Last Night’s TV – The Price of Life


Putting a price on someone’s life is and always will be a contentious issue, but in last night’s documentary, The Price of Life, filmmaker Adam Wishart guided us through the process of how NICE (National Institute for Health and Clinical Excellence) must do exactly that. And somewhat shockingly, we heard how NICE have a ceiling – or rather, had, before that ceiling increased recently – of £30,000 per person per extra year of life.

In this case, the subject of contention was the cancer drug Revlimid. It’s an expensive drug which, the manufacturer of it claims, can potentially increase the life expectancy of some patients by anything from months to a few years. For the individuals who would benefit from that, it is of course invaluable, however, with unprecedented access to the process of NICE’s decision making on whether to grant funding for this drug or not, we saw how difficult making the decision is.
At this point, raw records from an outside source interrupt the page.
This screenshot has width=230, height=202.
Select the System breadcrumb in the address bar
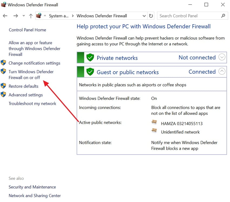[59, 16]
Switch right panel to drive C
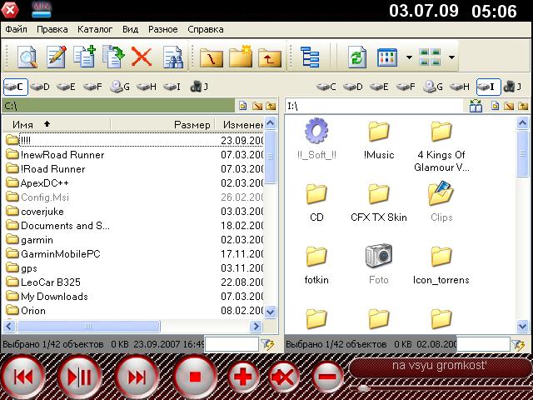This screenshot has height=400, width=533. 326,86
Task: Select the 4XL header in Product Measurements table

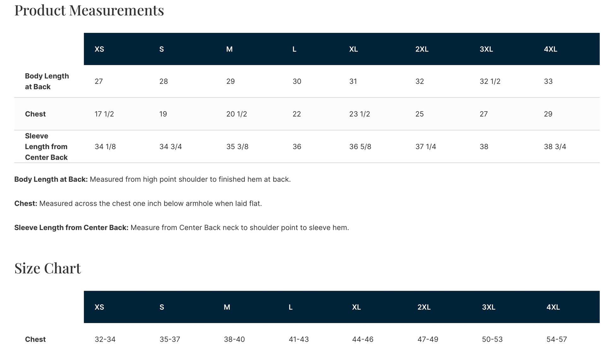Action: (550, 49)
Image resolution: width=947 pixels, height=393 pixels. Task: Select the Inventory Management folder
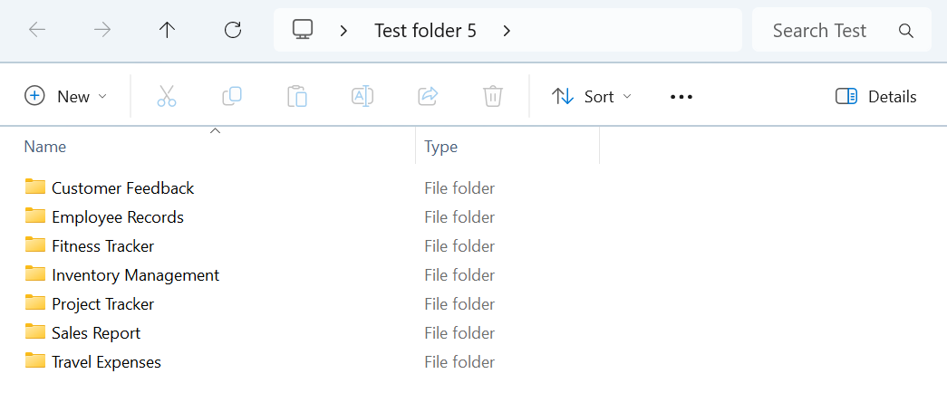135,275
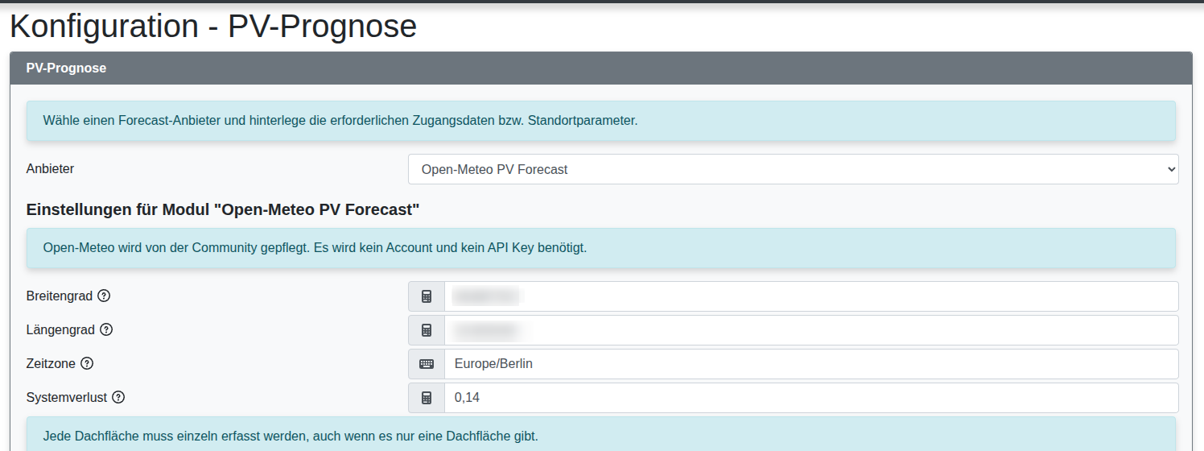
Task: Click the Dachfläche hint banner
Action: pyautogui.click(x=601, y=434)
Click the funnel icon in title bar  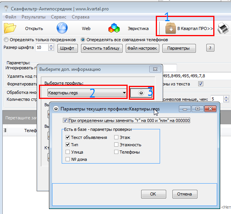pos(6,8)
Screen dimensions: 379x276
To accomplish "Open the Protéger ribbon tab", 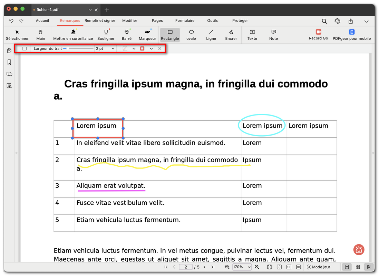I will pyautogui.click(x=240, y=21).
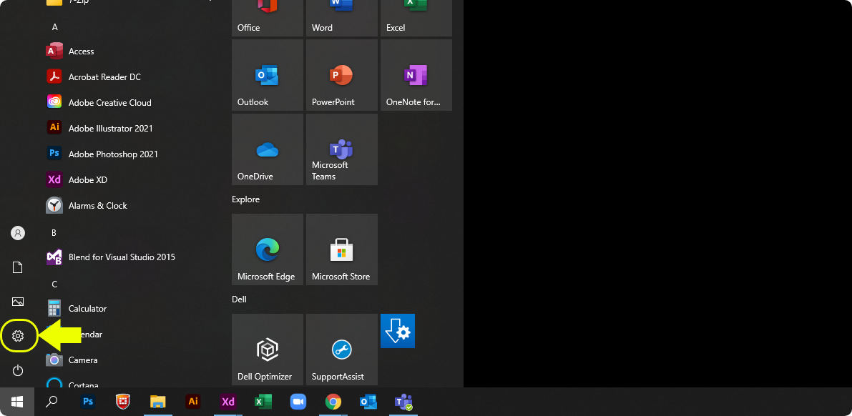Jump to letter B section header
Image resolution: width=852 pixels, height=416 pixels.
coord(54,233)
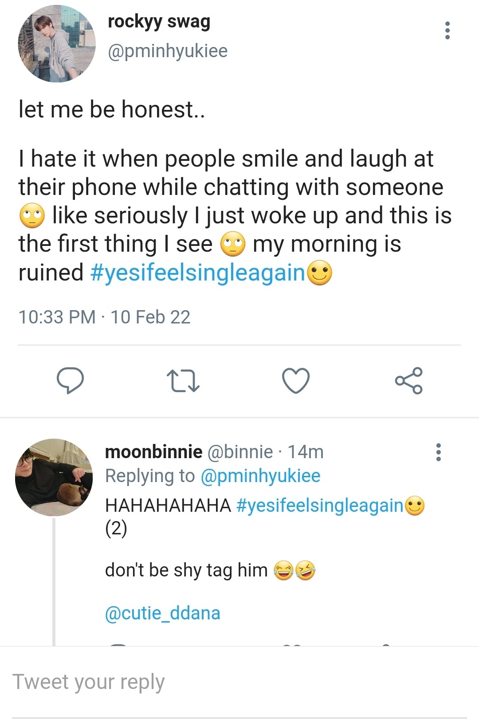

However, one of the first things that occurred to me on hearing about the financial limits placed on the value of a year of life is that in the wake of the MPs expenses scandal being revealed in full, we know that millions of taxpayers’ pounds have been blithely paid out, seemingly without any checks on the validity of the claims, yet people were dying while awaiting approval by NICE for this drug. For some, approval came too late and one person who Wishart interviewed for the film, Julia, sadly died before she could take advantage of NICE’s ultimate decision to green light the drug.

Wishart approached the making of this film with sensitivity and a remarkable lack of bias; and he had every reason to be biased given that his own father died of cancer but in fact, he balanced the personal and emotive versus the detached points of view very well for this film.

That said, the personal accounts were harrowing and it was hard to detach from the individuals to see the “bigger picture”. In addition to hearing from and about Julia, we also heard testimony from other patients such as Eric and Michael, who, along with their families and patient charities, have campaigned tirelessly to get this treatment which could extend sufferers lives. They all recognised that their cancers cannot be cured, and all they wanted was to extend their lives as long as possible.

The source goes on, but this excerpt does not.